Das Finale der Jagd auf die Attentäter im Kurzprotokoll
Die letzten Minuten

Die französische Polizei suchte seit Mittwoch fieberhaft nach den beiden Hauptverdächtigen, die den Anschlag auf das französische Satiremagazin "Charlie Hebdo" verübten. Am Freitag überschlugen sich dann die Ereignisse. Der Tag drei des Anti-Terroreinsatzes im Minutenprotokoll:

Am Morgen: Die Brüder werden in der Gemeinde Dammartin-en-Goëlle im Osten von Paris verfolgt, wobei es zu Schießereien kommt.

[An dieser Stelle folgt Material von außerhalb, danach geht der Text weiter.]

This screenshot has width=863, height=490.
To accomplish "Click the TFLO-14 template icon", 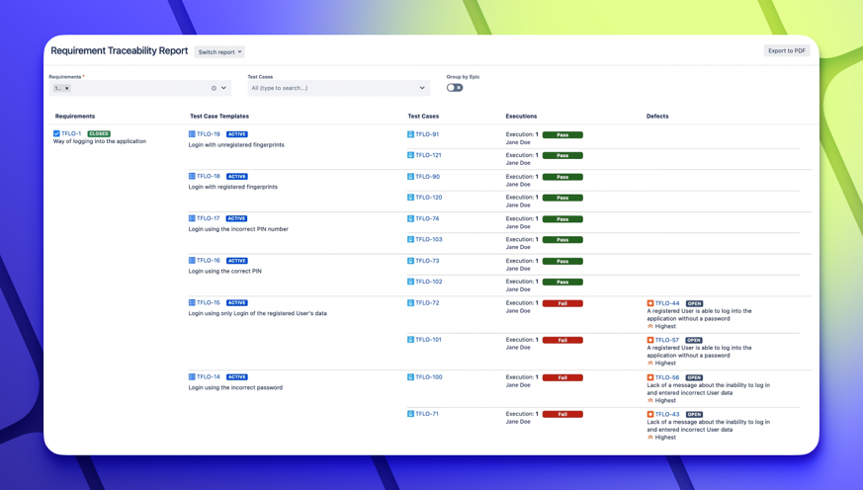I will tap(192, 376).
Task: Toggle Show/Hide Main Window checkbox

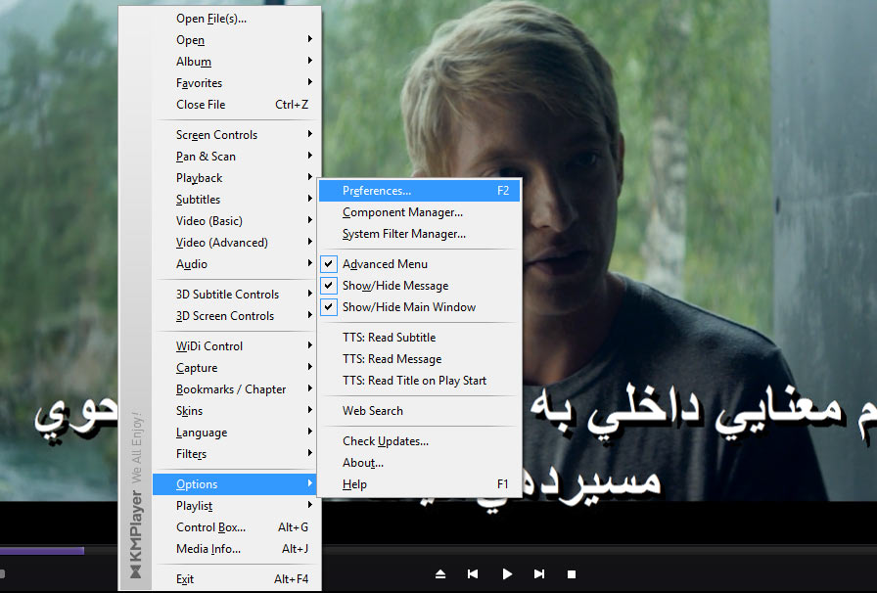Action: (x=408, y=307)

Gegen 10.00 Uhr : Die Attentäter verschanzen sich in einer Druckerei und nehmen eine Geisel. Der nahe gelegene Flughafen Charles de Gaulle wird zum Teil geschlossen.

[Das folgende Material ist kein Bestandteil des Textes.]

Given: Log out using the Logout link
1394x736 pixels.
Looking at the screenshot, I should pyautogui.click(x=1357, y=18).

Gegen 11.30 Uhr: Bewohner der Gemeinde Dammartin-en-Goëlle sollen in ihren Häusern bleiben.

Mittag: Die Polizei umstellt die Druckerei und versucht, mit den Islamisten in Kontakt zu treten.

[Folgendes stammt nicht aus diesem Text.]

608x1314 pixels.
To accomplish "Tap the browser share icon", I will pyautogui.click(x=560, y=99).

13.36 Uhr: Weitere Schießerei mit Geiselnahme am östlichen Rand von Paris in einem Geschäft für koschere Lebensmittel.

Am Nachmittag: In Dammartin-en-Goëlle halten sich die Brüder weiter verschanzt. Und im Osten von Paris werden wegen der anderen Geiselnahme weite Teile des sonst belebten Stadtteils lahmgelegt.

Gegen 17.00 Uhr: In Dammartin-en-Goëlle verlassen die Attentäter schießend die Druckerei. Die Polizei erwidert das Feuer und tötet die beiden Terrorverdächtigen.

Gegen 17.15 Uhr: Die Polizei beendet auch die Geiselnahme in Paris. Der Verdächtigte wird dabei getötet.